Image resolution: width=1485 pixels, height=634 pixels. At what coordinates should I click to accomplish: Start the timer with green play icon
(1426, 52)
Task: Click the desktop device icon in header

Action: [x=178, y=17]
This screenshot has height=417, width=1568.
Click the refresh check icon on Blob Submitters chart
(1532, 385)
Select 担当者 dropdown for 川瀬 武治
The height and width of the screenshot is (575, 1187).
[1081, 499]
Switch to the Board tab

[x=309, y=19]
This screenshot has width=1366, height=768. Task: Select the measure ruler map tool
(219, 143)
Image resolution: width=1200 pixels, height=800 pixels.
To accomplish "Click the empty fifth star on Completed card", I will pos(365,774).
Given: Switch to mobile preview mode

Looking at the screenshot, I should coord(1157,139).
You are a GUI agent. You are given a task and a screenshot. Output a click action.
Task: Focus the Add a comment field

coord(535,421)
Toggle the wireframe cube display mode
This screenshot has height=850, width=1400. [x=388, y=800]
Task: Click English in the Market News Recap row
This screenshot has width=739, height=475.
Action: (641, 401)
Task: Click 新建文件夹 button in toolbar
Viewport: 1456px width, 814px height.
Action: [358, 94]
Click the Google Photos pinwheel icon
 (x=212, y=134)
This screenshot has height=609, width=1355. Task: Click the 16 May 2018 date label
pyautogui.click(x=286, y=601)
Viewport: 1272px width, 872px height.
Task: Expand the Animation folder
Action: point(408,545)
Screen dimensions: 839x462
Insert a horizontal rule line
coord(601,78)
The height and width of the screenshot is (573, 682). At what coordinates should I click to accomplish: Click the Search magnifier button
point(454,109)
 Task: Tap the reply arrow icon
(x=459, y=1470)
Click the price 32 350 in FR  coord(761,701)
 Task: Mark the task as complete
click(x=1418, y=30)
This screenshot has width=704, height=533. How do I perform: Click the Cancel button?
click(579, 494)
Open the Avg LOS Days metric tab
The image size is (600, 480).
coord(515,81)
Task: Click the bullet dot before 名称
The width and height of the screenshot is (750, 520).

ABOUT THIS TASK -
Give back exactly the lines starting at the one with "The height and width of the screenshot is (573, 682)." and running to the end of the listing. Include both ends.

WRITTEN RESPONSE -
The height and width of the screenshot is (573, 682). At what coordinates should I click to accomplish: Click the Search magnifier button
point(454,109)
 Task: Tap the reply arrow icon
(x=459, y=1470)
Click the price 32 350 in FR  coord(761,701)
 Task: Mark the task as complete
click(x=1418, y=30)
This screenshot has width=704, height=533. How do I perform: Click the Cancel button?
click(579, 494)
Open the Avg LOS Days metric tab
The image size is (600, 480).
coord(515,81)
Task: Click the bullet dot before 名称
The width and height of the screenshot is (750, 520).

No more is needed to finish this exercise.